- Active: 1916-19 1940 1944 1960-61 1961-63 1963
- Country: United Kingdom
- Branch: Royal Flying Corps Royal Air Force
- Type: Wing

= No. 21 Wing RAF =

No. 21 Wing RAF is a former Royal Air Force wing that was operational during the First and the Second World Wars along with the Cold War.

==First World War==

21st (Training) Wing RFC was formed on 9 August 1916 at Filton Aerodrome, it moved to Circenster Castle on 2 September 1916 and was transferred to Southern Group Command on 10 January 1917. The wing was then transferred to Southern Training Brigade on 5 September 1917 and to Western Group Command on 8 November 1917. It was disbanded on 18 February 1919.
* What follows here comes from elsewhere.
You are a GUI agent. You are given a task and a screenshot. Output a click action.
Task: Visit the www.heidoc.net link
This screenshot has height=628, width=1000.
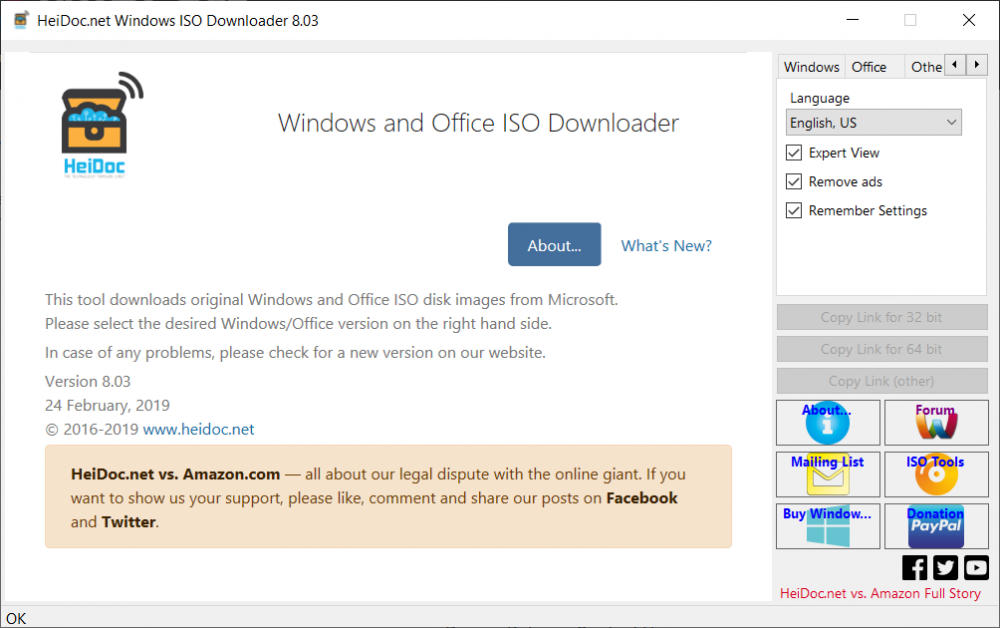click(198, 430)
It controlled various bases such as: Beaulieu, Bicester, Filton, Ford Junction, Lilbourne, Port Meadow, Rendcombe, Weston-on-the-Green, Witney & Yatesbury.

==Second World War==

No. 2163 Wing Servicing Unit RAF was disbanded at RAF Cosford on 24 June 1940.

No. 21 Base Defence Wing RAF was formed on 1 January 1944 at RAF Church Fenton within No. 85 Group RAF controlling No. 141 Airfield Headquarters RAF. The wing moved to Sopley Park on 26 April 1944 and became No. 21 (Base Defence) Sector on 12 May 1944. The sector controlled No. 141 Wing RAF and moved to St Laurent on 6 June 1944, then to Longeville, Chateau Tocqueville, Utah Beach, Southampton and finally RAF Ibsley on 28 July 1944 where it was disbanded on 10 November 1944.

==Cold War==

The wing was reformed on 1 May 1960 as No. 21 (Air Defence Missile) Wing RAF at RAF Lindholme within No. 11 Group RAF looking after PGM-17 Thor squadrons:
- No. 118 Squadron RAF
- No. 94 Squadron RAF
- No. 247 (China-British) Squadron RAF

The wing became No. 21 (Surface to Air Missile) Wing RAF on 1 June 1961 with 94, 112 and 247 Squadrons. It was renamed again to No. 21 (SAM) Servicing Wing RAF on 1 February 1963 while at RAF Church Fenton and disbanded shortly afterwards on 31 August 1963.